=== Excerpt to read ===
____
In 2015, Metrolinx made strides to help commuters in distress along GO routes.

The sign catches me off guard when I first see it.

It is 6:30 a.m. and my body is acting on commuter autopilot: push this door, tap this card, get to your usual seat for the ride along the Lakeshore West GO Train line, and nap as much as possible.

The sights and sounds of my commute have become so routine that I nearly trip when I spot a new sign screwed to a column along my usual pathway down the train platform.

“Need to talk? We’re here,” the white and purple poster reads, with the number for a toll-free, 24-hour mental health helpline to call.

Photo by Samantha Sobolewski.

It’s one of 800 signs that were installed at various platforms, stations, and crossings across the entire GO Transit network over the past year, all part of an initiative to open up dialogue among commuters and help those in need. They are similar to the TTC’s Crisis Link poster and payphone program, implemented in 2011.
____
=== Given entries ===
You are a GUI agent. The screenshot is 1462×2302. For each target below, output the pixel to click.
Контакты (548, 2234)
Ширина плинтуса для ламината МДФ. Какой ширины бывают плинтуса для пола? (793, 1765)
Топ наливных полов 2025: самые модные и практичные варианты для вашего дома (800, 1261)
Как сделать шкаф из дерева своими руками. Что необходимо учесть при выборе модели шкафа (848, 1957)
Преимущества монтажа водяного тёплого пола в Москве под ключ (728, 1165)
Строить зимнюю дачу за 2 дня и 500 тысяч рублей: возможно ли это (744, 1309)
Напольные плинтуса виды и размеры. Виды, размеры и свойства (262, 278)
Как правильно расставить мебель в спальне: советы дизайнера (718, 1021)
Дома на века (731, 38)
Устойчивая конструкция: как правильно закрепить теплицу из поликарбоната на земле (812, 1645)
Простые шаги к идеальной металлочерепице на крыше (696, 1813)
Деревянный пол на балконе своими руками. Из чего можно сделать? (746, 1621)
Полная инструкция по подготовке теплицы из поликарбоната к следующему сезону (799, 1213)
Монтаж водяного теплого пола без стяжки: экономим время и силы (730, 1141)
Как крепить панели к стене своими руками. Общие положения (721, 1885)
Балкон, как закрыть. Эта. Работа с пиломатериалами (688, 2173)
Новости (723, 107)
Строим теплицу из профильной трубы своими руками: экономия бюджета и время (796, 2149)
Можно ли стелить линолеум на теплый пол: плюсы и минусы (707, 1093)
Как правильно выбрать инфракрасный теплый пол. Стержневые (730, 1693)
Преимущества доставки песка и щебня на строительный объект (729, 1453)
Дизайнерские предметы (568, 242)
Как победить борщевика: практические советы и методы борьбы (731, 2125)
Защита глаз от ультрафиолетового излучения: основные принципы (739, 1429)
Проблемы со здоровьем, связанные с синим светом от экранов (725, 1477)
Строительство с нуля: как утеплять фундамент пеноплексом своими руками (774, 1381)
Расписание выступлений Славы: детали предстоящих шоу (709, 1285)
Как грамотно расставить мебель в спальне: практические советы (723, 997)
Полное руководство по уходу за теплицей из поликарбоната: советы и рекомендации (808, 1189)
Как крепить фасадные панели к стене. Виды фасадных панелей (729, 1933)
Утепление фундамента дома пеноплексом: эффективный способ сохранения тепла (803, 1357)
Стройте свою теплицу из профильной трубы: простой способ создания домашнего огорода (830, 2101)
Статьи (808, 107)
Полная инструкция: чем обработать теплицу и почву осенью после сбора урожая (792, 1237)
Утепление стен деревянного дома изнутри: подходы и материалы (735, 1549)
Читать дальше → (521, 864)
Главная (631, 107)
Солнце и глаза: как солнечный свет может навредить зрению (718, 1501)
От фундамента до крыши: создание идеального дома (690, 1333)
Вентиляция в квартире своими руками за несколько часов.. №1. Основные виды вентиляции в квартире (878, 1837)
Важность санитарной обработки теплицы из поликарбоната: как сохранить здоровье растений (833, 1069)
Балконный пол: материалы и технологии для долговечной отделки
____
=== Required tasks ===
(A) In the excerpt about the GO Transit helpline signs, how many signs were installed across the network over the past year?
(B) Write the next part of the excerpt about the GO Transit helpline signs, starting right after its final sentence.
The records are separate material and have nothing to do with the excerpt about the GO Transit helpline signs.

=== Responses to the exercise ===
(A) 800 signs were installed.

(B)
The signs were first installed in April 2015 as a partnership between Metrolinx and ConnexOntario, a Government of Ontario health services information agency that provides free, confidential support for people experiencing problems with alcohol and drugs, mental health, or gambling. They provide three different helpline numbers for Ontarians to call, such as the mental health one posted across the GO system.

The signs didn’t come about due to any spike in train suicides or accidents. Instead, Metrolinx says the initiative began to take on a leadership role among Canadian freight and commuter rail industries.

“Metrolinx recognizes that mental health is a serious issue,” said media spokesperson Kim Johnson in an email. “We felt it was the right thing to do.”

To date, there are 14 calls on record that have been made specifically from GO Transit stations or platforms since June 2015, a data request from ConnexOntario revealed.

By comparison, the same data request showed that in the month of June alone, the agency received a total of 3,616 calls to the ConnexOntario’s Mental Health Helpline made from locations across the province.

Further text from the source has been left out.